→ **Excerpt provided**:
Let $E$ be a measurable set. Suppose $f \geq 0$ and let $E_k=\{x \in E_k|f(x) \in (2^k, 2^{k+1}] \} $ for any integer $k$. If $f$ is finite almost everywhere, then $\bigcup E_k = \{x \in E |f(x)>0 \},$ and the sets $E_k$ are disjoint.
Prove that $f$ is integrable $\iff$ $\sum_{k \in Z}2^km(E_k)<\infty$
and, that the function:
$f(x) = \begin{cases} |x|^{-a}, & \text{if $|x| \leq 1$} \\ 0, & \text{otherwise} \end{cases}$
is integrable $\iff a<1$
I've spent a few hours on this problem with some classmates, and I've tried a whole bunch of different methods of trying to approach it. We're all totally vexed. Since the arrows are biconditional, I've tried proving the statements as written, their inverses, and their converses. Each time I find myself unable to determine the function is integrable because I can't say anything about $m(E_k)$ to determine if the series above converges, even if I split the series in two for positive and negative $k$. I've also thought trying to suppose that the sum is in fact infinite, and seeing if I can show that $f$ is integrable, but that didn't yield any results either.

→ **Entries shown**:

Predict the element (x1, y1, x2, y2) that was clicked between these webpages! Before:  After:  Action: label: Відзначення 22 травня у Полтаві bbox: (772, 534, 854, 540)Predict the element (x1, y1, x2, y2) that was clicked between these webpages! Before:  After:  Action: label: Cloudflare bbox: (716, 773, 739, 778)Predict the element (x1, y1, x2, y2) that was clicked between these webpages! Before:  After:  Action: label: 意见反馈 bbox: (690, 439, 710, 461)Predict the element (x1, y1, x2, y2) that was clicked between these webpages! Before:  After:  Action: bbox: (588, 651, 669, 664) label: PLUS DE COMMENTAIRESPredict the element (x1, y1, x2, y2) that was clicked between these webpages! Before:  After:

→ **Written instruction**:
Can you reproduce the entire post on integrability and the sets $E_k$, word for word? The data comes from a different source than the post.

→ **Complete response**:
Let $E$ be a measurable set. Suppose $f \geq 0$ and let $E_k=\{x \in E_k|f(x) \in (2^k, 2^{k+1}] \} $ for any integer $k$. If $f$ is finite almost everywhere, then $\bigcup E_k = \{x \in E |f(x)>0 \},$ and the sets $E_k$ are disjoint.
Prove that $f$ is integrable $\iff$ $\sum_{k \in Z}2^km(E_k)<\infty$
and, that the function:
$f(x) = \begin{cases} |x|^{-a}, & \text{if $|x| \leq 1$} \\ 0, & \text{otherwise} \end{cases}$
is integrable $\iff a<1$
I've spent a few hours on this problem with some classmates, and I've tried a whole bunch of different methods of trying to approach it. We're all totally vexed. Since the arrows are biconditional, I've tried proving the statements as written, their inverses, and their converses. Each time I find myself unable to determine the function is integrable because I can't say anything about $m(E_k)$ to determine if the series above converges, even if I split the series in two for positive and negative $k$. I've also thought trying to suppose that the sum is in fact infinite, and seeing if I can show that $f$ is integrable, but that didn't yield any results either.